«Живущие в комнате ужасов боятся выйти из нее».
Аркадий Давидович
Страшно бывает Всем. Боится преподаватель, боится студент, даже господин Анри Бедар, директор нашего Института в Лангедоке, и то боится. Я уж и не говорю про Парижский институт. Страх это корень институтской жизни, та самая пружина, которая движет всю образовательную махину. Но страх в моем Парижском заведении и страх в южном вузе — два разных страха.
Страх Парижа — это страх перед критикой и издевкой. Он сконцентрирован в образе невысокой темненькой докторицы, главы отдела философии нашего института госпожи Кароль Лефевр. Она сделала свое имя на уничижительном раздавливании чужих текстов, слов, мнений, образа мысли. Эта хрупкая креолка с остервенением крушила любое слово, в любой форме созданное коллегами по институту. И в итоге, ее появление вызывает ужас и затыкает рты всем думающим людям. А не думающие благосклонно проходят сито дамы. Креолка знает, что философские тексты должны быть философскими, другими словами, соответствовать уже некогда написанным книгам классических авторов. В случае отсутствия такого совпадения — текст уничтожается хамством, ехидством, смехом.
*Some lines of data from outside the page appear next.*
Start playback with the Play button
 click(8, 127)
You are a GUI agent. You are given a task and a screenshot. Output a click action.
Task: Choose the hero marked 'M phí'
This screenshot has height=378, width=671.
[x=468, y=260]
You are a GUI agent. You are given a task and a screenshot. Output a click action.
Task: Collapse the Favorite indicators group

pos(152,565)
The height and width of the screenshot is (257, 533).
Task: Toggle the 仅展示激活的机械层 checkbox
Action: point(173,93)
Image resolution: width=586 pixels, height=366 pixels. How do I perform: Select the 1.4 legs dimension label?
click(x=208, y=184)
Думающие, потому и думающие, что шагают вне пределов картонной коробки с книгами столетней давности, за что сразу же наказываются госпожой Лефевр. Наказываются не за то, что не понимают или не знают чего-то, а за ту легкость обращения с фолиантами прошлого, которая, разумеется, не идет ни в какое сравнение с требуемой официозом фундаментальной любови к респектабельным классикам. Но ведь:
… Переполненная память
Топит мысли в вихре слов…
Даже критики устали
Разбирать пуды узлов.
Всю читательскую лигу
Опросите: кто сейчас
Перечитывает книгу,
Как когда-то… много раз?
Перечтите, если сотни
Быстрой очереди ждут!
Написали — значит, надо.
Уважайте всякий труд!
Можно ль в тысячном гареме
Всех красавиц полюбить?
Нет, нельзя. Зато со всеми
Можно мило пошалить…
Их антиподы — Хомо не думающие, успешно компилируют свои тексты и зарабатывают степени. Но все они преисполнены страха. А что же скажет госпожа Лефевр? Любопытно, но сама мадам и не пытается что-либо писать. Одна статья в два года, одна монография в 15 лет на тему «Вершина мировой философской мысли…», вместо многоточия очередной классик, или идея из энциклопедии.
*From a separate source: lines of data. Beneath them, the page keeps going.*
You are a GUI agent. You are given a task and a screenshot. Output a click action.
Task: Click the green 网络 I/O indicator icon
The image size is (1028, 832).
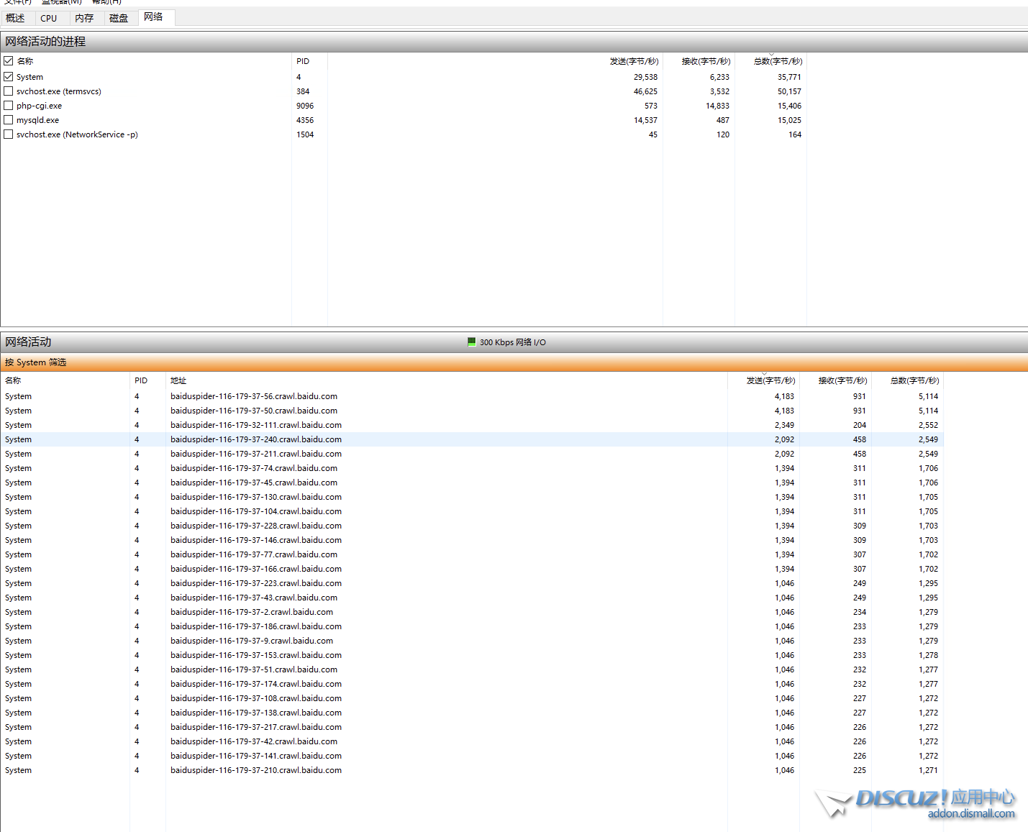(472, 342)
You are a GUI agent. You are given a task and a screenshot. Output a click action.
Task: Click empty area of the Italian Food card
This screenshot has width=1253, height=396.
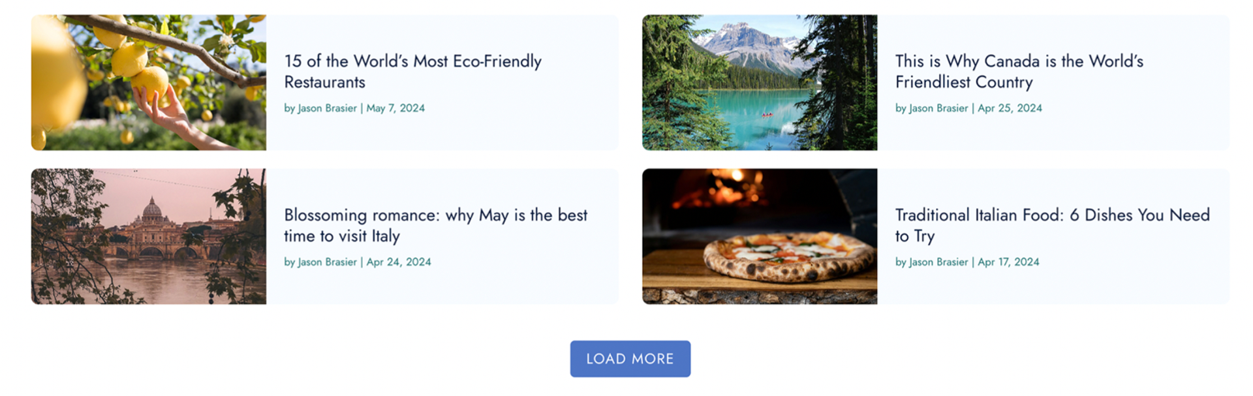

Лефевр создала в Париже определенный стиль, ее ученики уже модные и авторитетные преподаватели, и страх становится поистине всепроникающим. Последнее достижение ее школы — проведение научной конференции: «Вдумчивое чтение Азбуки, как философское введение к освоению Букваря и фундации философского творчества». Одним словом, коллеги обратились к самым истокам философской мысли. И вот солидная философская «тусовка» из 19 докторов философских наук и орды преподавателей/ассистентов выдала результат: «Буковки не только надо читать, но необходимо их складывать в слова и обязательно думать над прочитанными словосочетаниями». Говорят, что Лефевр готовит солидную монографию в развитие своей оригинальной и авторской концепции: «Читать. Думать. Читать. (К вопросу о методологии философской работы в университете)».
На юге страх иной. Это страх не перед личностью и ее словами, а перед бездушным механизмом, имя которому: «Бюрократия». Страх перед документами, регламентами, пунктами, параграфами, буквами, таблицами, цифрами. На юге все имеет свой стандарт, свое типовое уложение, свой образец. Мысль ничто! Документ все! Монография ничто! Отчет все! Количество документов столь велико, что неизбежно нарушаешь их пункты, которые попросту противоречат друг другу. А начальственное кресло выбирает, увидеть эту ошибку или нет. Причем решает не как захочет, а тоже исходя из регламентов лишь отчасти ведомым простым смертным.
Любопытно, что в Париже, скверные личности, сами делают из себя скверных личностей. Если ты не возьмешь за идеал госпожу Лефевр, и не будешь создавать из себя именно такой типаж, то неизбежно окажешься жертвой, над которой будут глумиться все остальные, лишь в частных беседах эти остальные будут говорить: «Ну, ты же понимаешь, у меня не было выхода… Это все равно бы случилось, так что от меня ничего не зависело, а свой статус я мог потерять…» и т. д. и т. п. Страх, который как копье держат скверные личности, — это путь для роста скверности в вузе.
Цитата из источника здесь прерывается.